The River Shannon served as an easy route by which raids could be made against the provinces of Connacht and Meath. Both Brian's father, Cennétig mac Lorcáin and his older brother Mathgamain conducted river-borne raids, in which the young Brian would undoubtedly have participated. This was probably the root of his appreciation for naval forces in his later career. Thus an important influence upon the Dalcassians was the presence of the Hiberno-Norse city of Limerick on anisthmus around which the Shannon River winds (known today as King's Island or the Island Field). The Norse had made many a raid themselves from the Shannon, and the Dalcassians likely benefited from some interaction with them, from which they would have been exposed to innovations such as superior weapons and ship design, all factors that may have contributed to their growing power.
Reign of his brother, MathgamainIn 964, Brian's older brother, Mathgamain, claimed control over the entire province of Munster by capturing the Rock of Cashel, capital of the ancient Eóganachta, the hereditary overlords or High Kings of Munster, but who in dynastic strife and with multiple assassinations had weakened themselves to the point they were now impotent. Earlier attacks from both the Uí Néill and Vikings were also factors. This situation allowed the illegitimate (from the Eóganacht perspective) but militarized Dál Cais to attempt to seize the provincial kingship. However, Mathgamain was never fully recognized and was opposed throughout his career in the 960s and 970s byMáel Muad mac Brain, a semi-outsider from the Cashel perspective but still a legitimate Eóganacht claimant from far south Munster. In addition to Máel Muad, the Norse king Ivar of Limerick was a threat and may have been attempting to establish some overlordship in the province or a region of it himself, with the Cogad Gaedel re Gallaib even asserting he actually achieved this until routed by Mathgamain in the celebrated Battle of Sulcoit in 967. This victory was not decisive however and eventually there grew up a brief alliance of sorts between Mathgamain, Máel Muad and others to drive the Norse "soldiers" or "officials" out of Munster and destroy their Limerick fortress in 972. But the two Gaelic claimants were soon back to fighting and the fortuitous capture of Mathgamain in 976 by Donnubán mac Cathail allowed him to be effortlessly dispatched or murdered by Máel Muad, who would now rule as king of Cashel for two years.

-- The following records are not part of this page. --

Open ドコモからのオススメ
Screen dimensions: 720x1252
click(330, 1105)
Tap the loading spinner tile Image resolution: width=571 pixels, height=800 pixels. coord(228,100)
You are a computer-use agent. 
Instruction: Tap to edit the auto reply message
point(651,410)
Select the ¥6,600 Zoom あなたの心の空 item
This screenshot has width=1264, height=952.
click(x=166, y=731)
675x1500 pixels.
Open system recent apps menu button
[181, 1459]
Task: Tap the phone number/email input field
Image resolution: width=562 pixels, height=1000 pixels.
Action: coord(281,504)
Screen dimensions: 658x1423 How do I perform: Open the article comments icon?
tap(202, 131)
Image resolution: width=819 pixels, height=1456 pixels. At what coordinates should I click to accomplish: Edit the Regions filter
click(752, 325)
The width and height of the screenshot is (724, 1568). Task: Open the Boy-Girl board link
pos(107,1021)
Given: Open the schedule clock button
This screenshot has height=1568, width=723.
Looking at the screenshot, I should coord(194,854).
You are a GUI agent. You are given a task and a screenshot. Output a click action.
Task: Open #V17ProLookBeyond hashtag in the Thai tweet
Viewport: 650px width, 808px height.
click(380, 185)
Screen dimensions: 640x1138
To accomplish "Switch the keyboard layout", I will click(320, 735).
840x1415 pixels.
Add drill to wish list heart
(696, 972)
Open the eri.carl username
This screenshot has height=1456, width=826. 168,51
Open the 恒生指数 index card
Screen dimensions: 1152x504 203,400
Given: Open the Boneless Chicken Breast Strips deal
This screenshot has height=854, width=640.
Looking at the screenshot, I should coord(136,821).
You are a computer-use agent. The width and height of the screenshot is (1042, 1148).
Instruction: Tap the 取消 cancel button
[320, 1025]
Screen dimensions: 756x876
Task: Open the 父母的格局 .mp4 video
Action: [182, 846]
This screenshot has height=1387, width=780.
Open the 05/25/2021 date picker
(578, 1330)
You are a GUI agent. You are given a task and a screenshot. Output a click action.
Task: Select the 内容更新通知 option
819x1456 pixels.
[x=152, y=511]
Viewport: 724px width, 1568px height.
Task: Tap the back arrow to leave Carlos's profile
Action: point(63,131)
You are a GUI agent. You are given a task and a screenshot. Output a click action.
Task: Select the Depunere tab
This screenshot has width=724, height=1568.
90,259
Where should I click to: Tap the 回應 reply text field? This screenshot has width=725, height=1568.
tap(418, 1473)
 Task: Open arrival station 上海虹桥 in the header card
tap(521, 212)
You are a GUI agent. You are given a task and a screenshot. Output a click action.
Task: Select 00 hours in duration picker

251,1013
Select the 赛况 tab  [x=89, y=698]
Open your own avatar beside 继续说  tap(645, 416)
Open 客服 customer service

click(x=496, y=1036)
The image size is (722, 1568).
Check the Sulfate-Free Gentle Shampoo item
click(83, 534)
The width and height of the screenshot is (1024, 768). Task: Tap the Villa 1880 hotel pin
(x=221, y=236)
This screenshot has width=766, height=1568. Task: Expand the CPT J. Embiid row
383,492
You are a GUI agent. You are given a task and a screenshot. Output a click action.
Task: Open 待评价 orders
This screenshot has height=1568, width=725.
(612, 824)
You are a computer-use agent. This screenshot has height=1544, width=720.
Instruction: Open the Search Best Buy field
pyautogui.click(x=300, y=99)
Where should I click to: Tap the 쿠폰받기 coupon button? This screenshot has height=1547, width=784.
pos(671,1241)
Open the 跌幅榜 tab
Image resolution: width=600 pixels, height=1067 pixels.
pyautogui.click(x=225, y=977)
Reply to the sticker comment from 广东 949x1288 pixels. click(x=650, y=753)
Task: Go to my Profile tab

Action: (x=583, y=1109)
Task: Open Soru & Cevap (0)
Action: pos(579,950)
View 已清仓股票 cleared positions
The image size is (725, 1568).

But the Dál Cais remained a powerful force and Brian quickly proved to be as fine a commander of armies as his brother. After first dispatching the already much weakened Ivar in 977, he challenged Máel Muad in 978 and defeated him in the fateful Battle of Belach Lechta, after which all the Eóganachta were no longer viable at the provincial level and Brian and the Dál Cais now enjoyed the overlordship, although not the traditional kingship of the province, which was based on lineage. Either soon before or soon after his victory over Máel Muad, Brian routed Donnubán and the remainder of the Norse army in the Battle of Cathair Cuan, there probably slaying the last of Ivar's sons and successor Aralt. He then allowed some of the Norse to remain in their settlement, but they were wealthy and now central to trade in the region, with a fleet of great value.
Cian, the son of his brother Mathgamain's sworn enemy Máel Muad, later became a loyal ally of Brian and served under him in a number of campaigns.